Deux fois par semaine, Tal visite un autre lycée ou collège du réseau d’Amal. Lors d’une visite dans une école bédouine d’Al-Said, un village à l’est de Beersheva, le directeur a raconté comment il s’est rendu en voiture à la fête de transe Nova le matin du 7 octobre, a sauvé plusieurs jeunes étudiants juifs et les a ramenés dans son village pour des raisons de sécurité. .
Les étudiants et les professeurs des écoles arabes traversent une période particulièrement difficile à gérer des émotions mitigées au milieu de la guerre, selon Tal. Elle a raconté qu’un enseignant a raconté à quel point il était triste et déroutant d’être la cible, d’une part, des terroristes du Hamas, qui ont assassiné à la fois des Juifs et des Arabes dans leurs déchaînements, et, d’autre part, d’entendre des proches à Gaza subir les frappes aériennes d’Israël.
Tal a décrit comment elle essaie de promouvoir la coexistence entre les étudiants arabo-israéliens d’Amal.
« J’ai trois objectifs : que nos étudiants développent leur confiance en eux, puis qu’ils se développent et s’identifient au village ou à la communauté dans laquelle ils vivent, et enfin qu’ils développent une identité israélienne », a déclaré Tal. « Mon principe de base est que nous n’allons nulle part, et les Palestiniens n’iront nulle part. Nous devons vivre ensemble. Mais il s’agit de définir ce que nous pouvons et ne pouvons pas faire. Et nous devrions tous deux convenir que le terrorisme ne fait pas partie des règles du jeu.»
Chaque étudiant israélien, quelle que soit sa religion, dit Tal, devrait acquérir un ensemble de connaissances de base comprenant les bases d’une société israélienne moderne : l’hébreu, l’arabe, l’anglais, les mathématiques, les sciences et les sciences humaines.
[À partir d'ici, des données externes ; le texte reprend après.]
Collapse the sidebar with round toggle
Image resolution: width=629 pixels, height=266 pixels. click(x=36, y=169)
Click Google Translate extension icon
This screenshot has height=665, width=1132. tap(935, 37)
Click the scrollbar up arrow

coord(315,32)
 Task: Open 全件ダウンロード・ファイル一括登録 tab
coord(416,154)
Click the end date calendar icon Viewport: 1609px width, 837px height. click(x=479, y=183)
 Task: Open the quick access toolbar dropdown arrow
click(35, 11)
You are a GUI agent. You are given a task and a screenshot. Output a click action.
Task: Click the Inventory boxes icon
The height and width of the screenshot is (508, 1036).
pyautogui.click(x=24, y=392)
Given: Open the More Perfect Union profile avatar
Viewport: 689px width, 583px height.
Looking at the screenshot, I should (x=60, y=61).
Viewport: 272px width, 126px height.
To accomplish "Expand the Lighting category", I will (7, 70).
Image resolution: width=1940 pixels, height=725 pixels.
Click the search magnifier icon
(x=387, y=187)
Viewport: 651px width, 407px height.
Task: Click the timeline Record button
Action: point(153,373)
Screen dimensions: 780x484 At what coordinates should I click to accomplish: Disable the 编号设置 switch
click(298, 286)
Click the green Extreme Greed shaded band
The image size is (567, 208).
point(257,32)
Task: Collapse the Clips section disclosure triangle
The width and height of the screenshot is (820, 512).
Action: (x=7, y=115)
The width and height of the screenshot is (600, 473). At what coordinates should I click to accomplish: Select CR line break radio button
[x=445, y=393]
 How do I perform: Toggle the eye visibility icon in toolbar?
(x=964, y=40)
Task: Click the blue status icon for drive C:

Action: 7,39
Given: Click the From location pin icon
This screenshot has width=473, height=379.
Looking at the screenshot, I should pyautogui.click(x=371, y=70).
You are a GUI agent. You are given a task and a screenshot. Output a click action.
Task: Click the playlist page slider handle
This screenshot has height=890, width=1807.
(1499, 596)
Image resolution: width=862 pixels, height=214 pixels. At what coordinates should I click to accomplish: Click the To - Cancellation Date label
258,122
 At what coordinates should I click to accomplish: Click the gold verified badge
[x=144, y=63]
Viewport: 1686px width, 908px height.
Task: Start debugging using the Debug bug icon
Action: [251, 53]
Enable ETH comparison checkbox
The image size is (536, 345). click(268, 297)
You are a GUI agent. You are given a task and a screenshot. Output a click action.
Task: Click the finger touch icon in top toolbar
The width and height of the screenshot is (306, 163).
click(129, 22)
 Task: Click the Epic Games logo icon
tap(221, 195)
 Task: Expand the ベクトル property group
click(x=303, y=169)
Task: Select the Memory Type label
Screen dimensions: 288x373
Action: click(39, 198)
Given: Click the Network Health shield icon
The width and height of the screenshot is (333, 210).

Cela inclut non seulement la musique, l’art et la littérature, mais aussi l’étude de la Torah et du Coran, a-t-elle expliqué.
« Ce que je veux faire à Amal, ce n’est pas seulement parler de théorie, mais mettre en pratique les valeurs », a déclaré Tal. « Mon rêve est que chaque étudiant arabe puisse parler couramment l’hébreu et que tous les étudiants juifs apprennent l’arabe – parce que la langue est un pont vers la collaboration. »
Malgré ces temps sombres, Tal dit qu’elle a de l’espoir pour l’avenir.
« Il y a toujours une solution. Même si nous sommes dans l’obscurité, nous devons trouver cette petite bougie de lumière », a-t-elle déclaré. « C’est une question de leadership et de responsabilité. Nous n’avons pas le privilège d’abandonner.